▶ [EXERCISE GOAL]: Rewrite all of the items below, replacing "The image size is" with "The screenshot size is" wherever it occurs and leaving every other character unchanged.

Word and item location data
★ ★ ★ ★ ★
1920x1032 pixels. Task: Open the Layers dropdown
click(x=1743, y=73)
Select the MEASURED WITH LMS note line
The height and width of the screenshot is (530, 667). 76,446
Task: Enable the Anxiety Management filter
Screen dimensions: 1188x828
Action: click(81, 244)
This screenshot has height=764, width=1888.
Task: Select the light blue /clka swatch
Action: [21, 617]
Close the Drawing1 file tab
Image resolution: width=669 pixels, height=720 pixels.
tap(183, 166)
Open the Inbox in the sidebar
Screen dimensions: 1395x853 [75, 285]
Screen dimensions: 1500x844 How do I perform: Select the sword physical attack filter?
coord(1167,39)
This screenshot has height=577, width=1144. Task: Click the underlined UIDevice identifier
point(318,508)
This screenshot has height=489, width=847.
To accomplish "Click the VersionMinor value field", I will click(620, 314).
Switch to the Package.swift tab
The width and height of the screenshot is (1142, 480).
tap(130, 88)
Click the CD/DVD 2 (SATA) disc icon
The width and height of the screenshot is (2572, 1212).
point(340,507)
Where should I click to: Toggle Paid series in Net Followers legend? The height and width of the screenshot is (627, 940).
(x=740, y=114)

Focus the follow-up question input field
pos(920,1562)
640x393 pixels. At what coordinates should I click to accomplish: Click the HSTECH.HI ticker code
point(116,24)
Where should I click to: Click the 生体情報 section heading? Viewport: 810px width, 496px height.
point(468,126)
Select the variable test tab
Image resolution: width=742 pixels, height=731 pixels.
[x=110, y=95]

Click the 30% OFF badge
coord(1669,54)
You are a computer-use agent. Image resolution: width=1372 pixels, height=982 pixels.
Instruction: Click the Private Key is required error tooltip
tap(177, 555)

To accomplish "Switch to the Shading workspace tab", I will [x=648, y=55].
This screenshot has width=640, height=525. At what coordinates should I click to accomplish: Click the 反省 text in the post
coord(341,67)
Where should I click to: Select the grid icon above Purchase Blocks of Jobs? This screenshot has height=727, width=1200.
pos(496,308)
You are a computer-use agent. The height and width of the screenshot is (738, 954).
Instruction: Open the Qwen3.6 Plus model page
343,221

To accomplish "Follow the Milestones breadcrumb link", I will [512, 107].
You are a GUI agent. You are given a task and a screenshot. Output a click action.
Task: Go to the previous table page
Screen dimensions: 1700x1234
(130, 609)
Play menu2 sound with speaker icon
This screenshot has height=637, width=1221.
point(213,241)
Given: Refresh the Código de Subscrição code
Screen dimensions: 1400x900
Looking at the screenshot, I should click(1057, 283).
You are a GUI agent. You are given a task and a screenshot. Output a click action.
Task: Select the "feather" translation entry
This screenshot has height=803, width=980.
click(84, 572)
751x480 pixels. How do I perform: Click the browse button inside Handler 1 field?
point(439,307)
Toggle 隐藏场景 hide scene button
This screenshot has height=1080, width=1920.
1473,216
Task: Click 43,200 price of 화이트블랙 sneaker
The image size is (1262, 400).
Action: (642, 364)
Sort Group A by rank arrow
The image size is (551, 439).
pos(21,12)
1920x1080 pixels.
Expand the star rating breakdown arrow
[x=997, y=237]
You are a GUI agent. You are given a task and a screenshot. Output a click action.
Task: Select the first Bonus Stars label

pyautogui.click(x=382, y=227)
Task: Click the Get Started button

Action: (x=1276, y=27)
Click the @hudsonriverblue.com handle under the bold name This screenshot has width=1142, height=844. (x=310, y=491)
★ ★ ★ ★ ★
▶ [SOLUTION]:
1920x1032 pixels. Task: Open the Layers dropdown
click(x=1743, y=73)
Select the MEASURED WITH LMS note line
The height and width of the screenshot is (530, 667). 76,446
Task: Enable the Anxiety Management filter
Screen dimensions: 1188x828
Action: click(81, 244)
This screenshot has height=764, width=1888.
Task: Select the light blue /clka swatch
Action: [21, 617]
Close the Drawing1 file tab
Image resolution: width=669 pixels, height=720 pixels.
tap(183, 166)
Open the Inbox in the sidebar
Screen dimensions: 1395x853 [75, 285]
Screen dimensions: 1500x844 How do I perform: Select the sword physical attack filter?
coord(1167,39)
This screenshot has height=577, width=1144. Task: Click the underlined UIDevice identifier
point(318,508)
This screenshot has height=489, width=847.
To accomplish "Click the VersionMinor value field", I will click(620, 314).
Switch to the Package.swift tab
The width and height of the screenshot is (1142, 480).
tap(130, 88)
Click the CD/DVD 2 (SATA) disc icon
The width and height of the screenshot is (2572, 1212).
point(340,507)
Where should I click to: Toggle Paid series in Net Followers legend? The height and width of the screenshot is (627, 940).
(x=740, y=114)

Focus the follow-up question input field
pos(920,1562)
640x393 pixels. At what coordinates should I click to accomplish: Click the HSTECH.HI ticker code
point(116,24)
Where should I click to: Click the 生体情報 section heading? Viewport: 810px width, 496px height.
point(468,126)
Select the variable test tab
Image resolution: width=742 pixels, height=731 pixels.
[x=110, y=95]

Click the 30% OFF badge
coord(1669,54)
You are a computer-use agent. Image resolution: width=1372 pixels, height=982 pixels.
Instruction: Click the Private Key is required error tooltip
tap(177, 555)

To accomplish "Switch to the Shading workspace tab", I will [x=648, y=55].
This screenshot has width=640, height=525. At what coordinates should I click to accomplish: Click the 反省 text in the post
coord(341,67)
Where should I click to: Select the grid icon above Purchase Blocks of Jobs? This screenshot has height=727, width=1200.
pos(496,308)
You are a computer-use agent. The height and width of the screenshot is (738, 954).
Instruction: Open the Qwen3.6 Plus model page
343,221

To accomplish "Follow the Milestones breadcrumb link", I will [512, 107].
You are a GUI agent. You are given a task and a screenshot. Output a click action.
Task: Go to the previous table page
Screen dimensions: 1700x1234
(130, 609)
Play menu2 sound with speaker icon
This screenshot has height=637, width=1221.
point(213,241)
Given: Refresh the Código de Subscrição code
Screen dimensions: 1400x900
Looking at the screenshot, I should click(1057, 283).
You are a GUI agent. You are given a task and a screenshot. Output a click action.
Task: Select the "feather" translation entry
This screenshot has height=803, width=980.
click(84, 572)
751x480 pixels. How do I perform: Click the browse button inside Handler 1 field?
point(439,307)
Toggle 隐藏场景 hide scene button
This screenshot has height=1080, width=1920.
1473,216
Task: Click 43,200 price of 화이트블랙 sneaker
The screenshot size is (1262, 400).
Action: (642, 364)
Sort Group A by rank arrow
The screenshot size is (551, 439).
pos(21,12)
1920x1080 pixels.
Expand the star rating breakdown arrow
[x=997, y=237]
You are a GUI agent. You are given a task and a screenshot. Output a click action.
Task: Select the first Bonus Stars label

pyautogui.click(x=382, y=227)
Task: Click the Get Started button

Action: (x=1276, y=27)
Click the @hudsonriverblue.com handle under the bold name This screenshot has width=1142, height=844. (x=310, y=491)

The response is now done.